Yahoo! chairman fires back at Icahn
05 Jun 2008
Dear Carl:
We are in receipt of your letter of June 4th and take issue with its content. (See: Text of Carl Icahn's letter to Yahoo! Inc. chairman Roy Bostock)
Your letter seriously misrepresents and manipulates the facts regarding the recent events pertaining to Microsoft and Yahoo!. You rely on, as "facts," a series of unsubstantiated allegations from a complaint filed in a Delaware court which grossly misstate the very clear record and position established by the Yahoo! Board. Let me elaborate:
You make reference to our employee retention plan but you significantly mischaracterise its purpose and its effect. In fact, you refer to it as a "Poison Pill" which could not be further from the truth. To set the record straight, the employee retention program is designed to protect the Company's assets and value during a time of uncertainty. The claim that the plan gives each of Yahoo!'s employees "the right to quit his or her job and pocket generous termination benefits at any time during the two years following a takeover..." is just plain wrong. In fact, our plan has a "double trigger" which means that in order for an employee to be eligible for benefits under our plan, there would need to be a change of control AND the employee would need to be terminated "Without Cause" or resign for "Good Reason." That means that in contrast to your assertions, an employee who simply quits his or her job would receive nothing under our plan.
The retention plan is intended to help us preserve and enhance shareholder value by allowing Yahoo! to continue to attract and retain the industry's best talent, and to allow employees to stay focused on implementing Yahoo!'s business strategy. In fact, the plan was adopted in order to protect the value of Yahoo! In anticipation of a possible acquisition by Microsoft which would have resulted in a lengthy regulatory review and a significant period of uncertainty for our employees. In adopting this plan, we believe Yahoo! did the right thing for its employees and its shareholders alike.
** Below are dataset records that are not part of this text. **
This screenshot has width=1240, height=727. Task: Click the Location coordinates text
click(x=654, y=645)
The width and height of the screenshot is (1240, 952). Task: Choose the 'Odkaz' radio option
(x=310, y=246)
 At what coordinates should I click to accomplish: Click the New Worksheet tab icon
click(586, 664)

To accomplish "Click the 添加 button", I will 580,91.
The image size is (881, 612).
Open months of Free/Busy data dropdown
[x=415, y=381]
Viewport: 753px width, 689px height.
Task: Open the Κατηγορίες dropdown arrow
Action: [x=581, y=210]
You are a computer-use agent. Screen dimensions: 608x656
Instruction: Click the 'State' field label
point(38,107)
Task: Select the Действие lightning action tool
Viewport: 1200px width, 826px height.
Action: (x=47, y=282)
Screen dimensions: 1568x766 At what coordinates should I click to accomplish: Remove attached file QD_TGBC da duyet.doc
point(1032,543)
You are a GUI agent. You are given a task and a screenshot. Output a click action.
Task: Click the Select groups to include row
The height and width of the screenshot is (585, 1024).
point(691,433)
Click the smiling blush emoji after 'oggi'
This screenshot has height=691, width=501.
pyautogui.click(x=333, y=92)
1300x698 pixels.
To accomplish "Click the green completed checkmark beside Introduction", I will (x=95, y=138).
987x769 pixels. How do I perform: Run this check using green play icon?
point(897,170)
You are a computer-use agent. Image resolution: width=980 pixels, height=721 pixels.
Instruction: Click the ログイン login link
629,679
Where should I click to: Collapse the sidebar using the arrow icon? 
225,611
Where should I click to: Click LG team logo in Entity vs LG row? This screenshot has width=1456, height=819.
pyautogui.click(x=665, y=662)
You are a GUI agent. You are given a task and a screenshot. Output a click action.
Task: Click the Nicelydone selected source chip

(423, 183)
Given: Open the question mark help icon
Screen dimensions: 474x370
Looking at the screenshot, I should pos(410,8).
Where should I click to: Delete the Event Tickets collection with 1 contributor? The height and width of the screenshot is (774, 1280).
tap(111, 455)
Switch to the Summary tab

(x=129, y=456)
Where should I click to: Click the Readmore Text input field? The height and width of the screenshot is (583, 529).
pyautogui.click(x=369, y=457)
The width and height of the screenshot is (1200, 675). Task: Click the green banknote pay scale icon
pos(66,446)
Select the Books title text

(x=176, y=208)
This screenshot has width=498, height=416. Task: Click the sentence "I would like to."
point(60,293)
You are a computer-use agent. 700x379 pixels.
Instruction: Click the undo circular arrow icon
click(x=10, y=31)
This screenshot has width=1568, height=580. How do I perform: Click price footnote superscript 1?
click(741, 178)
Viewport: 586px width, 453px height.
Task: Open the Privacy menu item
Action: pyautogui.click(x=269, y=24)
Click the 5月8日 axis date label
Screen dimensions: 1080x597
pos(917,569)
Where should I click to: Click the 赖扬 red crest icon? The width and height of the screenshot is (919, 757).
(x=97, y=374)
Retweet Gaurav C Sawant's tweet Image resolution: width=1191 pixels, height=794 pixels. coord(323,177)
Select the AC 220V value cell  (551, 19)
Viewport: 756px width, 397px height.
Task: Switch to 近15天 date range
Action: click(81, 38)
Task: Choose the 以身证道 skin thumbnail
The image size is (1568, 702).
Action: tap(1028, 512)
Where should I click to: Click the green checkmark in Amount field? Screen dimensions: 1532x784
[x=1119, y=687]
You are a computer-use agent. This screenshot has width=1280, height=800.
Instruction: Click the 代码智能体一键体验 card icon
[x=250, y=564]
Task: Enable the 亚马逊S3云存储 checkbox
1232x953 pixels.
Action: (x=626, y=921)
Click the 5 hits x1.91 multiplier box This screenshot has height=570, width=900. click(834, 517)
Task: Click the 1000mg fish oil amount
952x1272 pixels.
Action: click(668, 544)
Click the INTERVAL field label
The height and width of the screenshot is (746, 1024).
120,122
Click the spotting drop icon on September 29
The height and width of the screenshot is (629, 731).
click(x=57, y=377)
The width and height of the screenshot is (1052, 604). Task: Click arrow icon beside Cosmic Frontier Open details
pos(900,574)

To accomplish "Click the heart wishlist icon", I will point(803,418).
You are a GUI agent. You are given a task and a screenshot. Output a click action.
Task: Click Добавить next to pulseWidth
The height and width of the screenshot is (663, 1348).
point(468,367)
This plan was fully disclosed at the time of its adoption and should be no surprise to anyone at this point. It was disseminated to employees, publicly filed and extensively covered by the media. Significantly, as you note, Microsoft had indicated that it was prepared to spend $1.5 billion on retention incentives indicating that they too recognized that the retention of Yahoo! Employees would have been critical if there had been an acquisition.
Finally, you significantly misrepresent the events of the recent past. Notably, you accuse us of turning down a $40 per share offer and "sabotaging" a $33 per share offer. Again, this is patently untrue. Yahoo!'s Board of Directors has at all times been focused on maximizing shareholder value. As has been well documented, Yahoo! has engaged in thorough discussions with Microsoft over a series of months culminating in Microsoft's decision to walk away from a potential acquisition of Yahoo!. Throughout this process, which has included an exploration of multiple strategic alternatives with multiple parties, the Board has repeatedly stated that it is open to any transaction, including a sale to Microsoft, as long as it is in the best interests of shareholders.
You seem to be under the impression that somehow Microsoft will come back to the negotiating table for a full acquisition of Yahoo!. This is puzzling as I know you are aware that we have reached out to Microsoft proactively and met with them many times in the last several weeks. During this period, their message to us and to the markets has been and remains that they are not interested in pursuing a full acquisition of Yahoo!.
Conspicuously absent from your letter is any credible plan for Yahoo! other than a repetition of your insistence that the Company should sell itself to Microsoft. Indeed, your stated view that "the only way to salvage Yahoo! in the long if not short run is to merge with Microsoft" demonstrates that you have no other plan and causes one to wonder what exactly would happen to our Company if you and your nominees were to take control of Yahoo!.